▸ Dataset rows:
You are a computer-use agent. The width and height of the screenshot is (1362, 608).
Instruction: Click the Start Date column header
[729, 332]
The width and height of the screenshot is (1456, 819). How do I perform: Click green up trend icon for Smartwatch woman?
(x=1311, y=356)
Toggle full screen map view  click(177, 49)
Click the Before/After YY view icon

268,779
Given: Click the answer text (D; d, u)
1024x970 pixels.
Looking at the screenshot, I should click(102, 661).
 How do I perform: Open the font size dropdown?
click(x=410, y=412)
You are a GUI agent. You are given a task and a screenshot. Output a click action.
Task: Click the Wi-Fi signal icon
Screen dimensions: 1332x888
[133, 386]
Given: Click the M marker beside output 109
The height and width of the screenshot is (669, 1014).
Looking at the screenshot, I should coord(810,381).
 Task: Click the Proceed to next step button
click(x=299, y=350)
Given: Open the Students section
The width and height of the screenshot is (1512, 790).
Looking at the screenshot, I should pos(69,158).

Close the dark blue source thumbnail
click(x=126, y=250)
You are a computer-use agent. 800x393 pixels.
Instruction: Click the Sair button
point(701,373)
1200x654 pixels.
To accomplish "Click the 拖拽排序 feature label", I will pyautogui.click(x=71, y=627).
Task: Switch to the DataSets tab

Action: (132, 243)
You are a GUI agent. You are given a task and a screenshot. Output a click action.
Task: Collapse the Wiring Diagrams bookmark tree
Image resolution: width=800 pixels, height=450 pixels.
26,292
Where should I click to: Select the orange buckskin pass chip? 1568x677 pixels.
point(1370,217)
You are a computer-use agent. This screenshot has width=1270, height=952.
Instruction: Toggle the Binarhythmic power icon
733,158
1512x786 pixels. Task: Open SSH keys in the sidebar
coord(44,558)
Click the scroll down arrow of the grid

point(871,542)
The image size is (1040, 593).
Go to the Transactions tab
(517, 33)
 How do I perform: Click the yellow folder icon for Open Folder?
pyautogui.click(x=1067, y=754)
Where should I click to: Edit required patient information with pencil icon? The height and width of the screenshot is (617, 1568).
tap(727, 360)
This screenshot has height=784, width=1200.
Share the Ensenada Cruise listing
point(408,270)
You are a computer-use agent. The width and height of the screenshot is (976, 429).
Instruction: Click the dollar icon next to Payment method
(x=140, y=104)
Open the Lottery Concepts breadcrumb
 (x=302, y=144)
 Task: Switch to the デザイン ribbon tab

▸ Aim:
Pull out each line of the material above that contains the string "pyautogui", matching case exactly.

▸ The answer:
To accomplish "Click the 拖拽排序 feature label", I will pyautogui.click(x=71, y=627).
pyautogui.click(x=1067, y=754)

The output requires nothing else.